__Stated exercise__: Render the stretch of the records from the line containing "Given: Open the 店铺 store dropdown" through the end of the records as a Markdown table with two columns, "No." for the row number and "Entry" for the line, omitting blank lines.

---------------

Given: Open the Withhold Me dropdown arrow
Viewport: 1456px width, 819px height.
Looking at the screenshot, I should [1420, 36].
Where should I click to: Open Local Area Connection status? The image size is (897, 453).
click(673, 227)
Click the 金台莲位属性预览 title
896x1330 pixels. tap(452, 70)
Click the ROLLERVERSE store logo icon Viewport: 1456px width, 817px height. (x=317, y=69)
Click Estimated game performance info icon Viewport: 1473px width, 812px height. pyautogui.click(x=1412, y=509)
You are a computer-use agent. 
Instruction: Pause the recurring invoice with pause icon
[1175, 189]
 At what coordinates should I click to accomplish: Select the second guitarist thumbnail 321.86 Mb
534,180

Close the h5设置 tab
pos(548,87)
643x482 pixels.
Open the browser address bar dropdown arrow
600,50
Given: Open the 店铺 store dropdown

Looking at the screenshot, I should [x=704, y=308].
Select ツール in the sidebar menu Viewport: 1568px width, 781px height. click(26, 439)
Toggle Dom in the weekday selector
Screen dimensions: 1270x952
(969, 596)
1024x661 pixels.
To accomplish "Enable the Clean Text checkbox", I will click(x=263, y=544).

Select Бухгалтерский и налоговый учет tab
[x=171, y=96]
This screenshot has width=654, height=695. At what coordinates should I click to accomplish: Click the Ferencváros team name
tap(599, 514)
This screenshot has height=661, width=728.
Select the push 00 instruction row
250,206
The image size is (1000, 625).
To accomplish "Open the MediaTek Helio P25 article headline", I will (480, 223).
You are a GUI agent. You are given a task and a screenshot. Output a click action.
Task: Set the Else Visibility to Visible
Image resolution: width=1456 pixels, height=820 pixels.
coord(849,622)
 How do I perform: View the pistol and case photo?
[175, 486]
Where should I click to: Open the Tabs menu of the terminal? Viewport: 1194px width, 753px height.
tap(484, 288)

---------------

__Solution to this problem__:
| No. | Entry |
|---|---|
| 1 | Given: Open the 店铺 store dropdown |
| 2 | Looking at the screenshot, I should [x=704, y=308]. |
| 3 | Select ツール in the sidebar menu Viewport: 1568px width, 781px height. click(26, 439) |
| 4 | Toggle Dom in the weekday selector |
| 5 | Screen dimensions: 1270x952 |
| 6 | (969, 596) |
| 7 | 1024x661 pixels. |
| 8 | To accomplish "Enable the Clean Text checkbox", I will click(x=263, y=544). |
| 9 | Select Бухгалтерский и налоговый учет tab |
| 10 | [x=171, y=96] |
| 11 | This screenshot has width=654, height=695. At what coordinates should I click to accomplish: Click the Ferencváros team name |
| 12 | tap(599, 514) |
| 13 | This screenshot has height=661, width=728. |
| 14 | Select the push 00 instruction row |
| 15 | 250,206 |
| 16 | The image size is (1000, 625). |
| 17 | To accomplish "Open the MediaTek Helio P25 article headline", I will (480, 223). |
| 18 | You are a GUI agent. You are given a task and a screenshot. Output a click action. |
| 19 | Task: Set the Else Visibility to Visible |
| 20 | Image resolution: width=1456 pixels, height=820 pixels. |
| 21 | coord(849,622) |
| 22 |  How do I perform: View the pistol and case photo? |
| 23 | [175, 486] |
| 24 | Where should I click to: Open the Tabs menu of the terminal? Viewport: 1194px width, 753px height. |
| 25 | tap(484, 288) |